Material provided >>
=== Section Start ===
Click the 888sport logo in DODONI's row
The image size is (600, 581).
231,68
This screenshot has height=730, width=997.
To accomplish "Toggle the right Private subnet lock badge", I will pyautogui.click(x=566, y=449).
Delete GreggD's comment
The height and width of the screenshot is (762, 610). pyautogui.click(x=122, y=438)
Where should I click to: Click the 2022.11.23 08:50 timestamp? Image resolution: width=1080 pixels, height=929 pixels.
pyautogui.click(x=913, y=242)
=== Section End ===
=== Section Start ===
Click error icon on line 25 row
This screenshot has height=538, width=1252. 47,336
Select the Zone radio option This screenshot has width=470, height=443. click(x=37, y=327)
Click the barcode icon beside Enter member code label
=== Section End ===
=== Section Start ===
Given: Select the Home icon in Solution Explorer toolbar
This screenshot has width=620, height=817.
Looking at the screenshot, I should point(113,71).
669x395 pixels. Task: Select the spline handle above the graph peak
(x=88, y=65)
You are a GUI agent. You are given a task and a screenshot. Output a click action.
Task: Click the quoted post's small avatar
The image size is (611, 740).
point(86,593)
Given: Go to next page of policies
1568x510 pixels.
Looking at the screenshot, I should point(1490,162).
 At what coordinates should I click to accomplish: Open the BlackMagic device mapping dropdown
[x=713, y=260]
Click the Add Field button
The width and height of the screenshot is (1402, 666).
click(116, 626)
=== Section End ===
Required work >>
All that belongs in your answer is the stretch of entries above from the line with "Select the Zone" through the line with "Click the barcode", printed exactly.

Answer to this exercise >>
Select the Zone radio option This screenshot has width=470, height=443. click(x=37, y=327)
Click the barcode icon beside Enter member code label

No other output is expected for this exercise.